Una rosa contro l’aborto. Il progetto che aiuta madri, bambini e perfino i medici

Si chiama pink rose rescue ed ha già salvato tanti bambini. Siamo negli Stati Uniti, dove i volontari pro life, la maggior parte dei quali sono giovani, entrano nelle cliniche di Planned Parenthood ed offrono una rosa alle donne che stanno aspettando per l’aborto. Attaccato alla rosa, un foglietto con vari numeri di assistenza per chi si trova in difficoltà durante la gravidanza.

Dopo aver parlato con le donne, i volontari rimangono nel luogo dell’esecuzione in solidarietà con i loro fratelli e sorelle abbandonati, compiendo un atto di difesa non violento attraverso la loro continua presenza nella cliniche abortive, rimanendo infatti lì per tutto il tempo possibile.

Un atto coraggioso, perché si rischia l’arresto. Una di queste attiviste, Lauren Handy, dopo due settimane di isolamento a causa di un pink rose rescue, è stata rilasciata a metà agosto. Quando le è stato chiesto perché continua a fare ciò che sta facendo, rischiando l’arresto ed il carcere, ha detto:

“Perché i bambini continuano a morire. E spero, con l’aiuto di Dio, che presto non muoiano più. Questo è l’unico motivo”. L’attivista è stata arrestata più di 30 volte per le sue azioni di salvataggio. “Quando organizziamo un pink rose rescue – ha spiegato la Handy-  parliamo con le donne che sono lì e molte, alla fine, decidono di non abortire più. Oggi abbiamo salvato cinque bambini“. “Il salvataggio è il passato, presente e futuro del nostro movimento. È l’unico modo per intervenire direttamente tra l’oppressore e l’oppresso, tra l’assassino ed il bambino.

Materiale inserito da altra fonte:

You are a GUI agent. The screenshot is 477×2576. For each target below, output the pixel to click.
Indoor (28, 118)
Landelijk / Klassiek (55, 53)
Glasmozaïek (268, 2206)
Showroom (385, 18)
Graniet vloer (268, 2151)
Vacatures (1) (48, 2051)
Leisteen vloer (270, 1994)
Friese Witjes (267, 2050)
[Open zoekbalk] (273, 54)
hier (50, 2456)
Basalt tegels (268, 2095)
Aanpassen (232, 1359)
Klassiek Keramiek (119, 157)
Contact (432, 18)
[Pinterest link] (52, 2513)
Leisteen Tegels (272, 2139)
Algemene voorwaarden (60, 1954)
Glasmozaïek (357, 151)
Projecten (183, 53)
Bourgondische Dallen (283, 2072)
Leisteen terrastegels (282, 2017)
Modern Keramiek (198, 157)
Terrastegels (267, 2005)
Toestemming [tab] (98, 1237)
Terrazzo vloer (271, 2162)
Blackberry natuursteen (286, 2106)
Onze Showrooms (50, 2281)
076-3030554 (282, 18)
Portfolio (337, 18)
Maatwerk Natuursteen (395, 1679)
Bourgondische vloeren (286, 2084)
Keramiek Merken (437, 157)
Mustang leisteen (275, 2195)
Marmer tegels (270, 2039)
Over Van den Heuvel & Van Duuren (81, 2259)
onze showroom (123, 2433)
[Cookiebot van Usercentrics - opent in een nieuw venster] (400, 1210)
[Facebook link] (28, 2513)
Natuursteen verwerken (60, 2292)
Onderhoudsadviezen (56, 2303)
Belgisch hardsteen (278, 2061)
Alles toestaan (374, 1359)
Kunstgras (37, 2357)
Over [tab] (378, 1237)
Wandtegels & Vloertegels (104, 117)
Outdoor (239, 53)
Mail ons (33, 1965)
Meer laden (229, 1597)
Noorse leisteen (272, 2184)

Ed agli atti radicali di violenza bisogna rispondere con atti radicali di amore”.

Il fatto di affrontare un processo e rischiare l’arresto è un modo molto potente per mostrare alle donne quanto sono amate, ed anche per offrire ai bambini quello che potrebbe essere l’unico atto d’amore che riceveranno prima della morte.

Altri volontari, invece, hanno spiegato che quando entrano nelle cliniche non salvano solo i bambini e le madri, ma anche i lavoratori, molti dei quali costretti a comportarsi in un determinato modo per convenienza, ed offrono loro assistenza.

Simile al pink rose rescue è quanto fa l’attivista canadese Mary Wagner, convertitasi dopo aver sentito l’invito di San Giovanni Paolo II a battersi contro aborto ed eutanasia nei luoghi pubblici.  Sfidando le leggi canadesi che non permettono ai pro life di pregare nelle cliniche abortiste, né tantomeno di parlare con le donne, la Wagner entra nelle cliniche ed offre a tutte le donne una rosa rossa ed aiuti concreti per portare avanti la gravidanza.

Ma la cosa non si ferma qui: in carcere (in cui ha passato, complessivamente, quasi sei anni di vita), l’attivista ha convertito tante donne, coinvolgendole nell’apostolato di preghiera per tutte quelle che hanno o che vogliono abortire; altre invece le hanno scritto ringraziandola, perché ispirate dal suo esempio, decidendo di non abortire più.

Il cappellano del carcere ha sottolineato più volte come la sua profonda umiltà ed abbandono in Dio abbiano aiutato molte persone a ritrovare la fede.

È grazie proprio a queste persone, a questi coraggiosi volontari pro life, presenti dappertutto, anche nel nostro Paese, che viene sconfitta la cultura di morte, anche a costo di andare contro il governo e le leggi ingiuste. Perché ogni bambino che nasce (nonostante ciò che ne dicano i fautori dell’eugenetica e delle politiche di decrescita della popolazione) è sempre una vittoria verso tutti coloro che lo hanno voluto morto, a brandelli nella spazzatura, a partire dallo Stato che ne permette l’uccisione.

“Il nostro scopo è quello di ispirare un movimento di giovani che possa continuare a fare ciò che stiamo facendo” ha chiosato la volontaria Lauren Handy. E ci stanno riuscendo. A quando anche in Italia?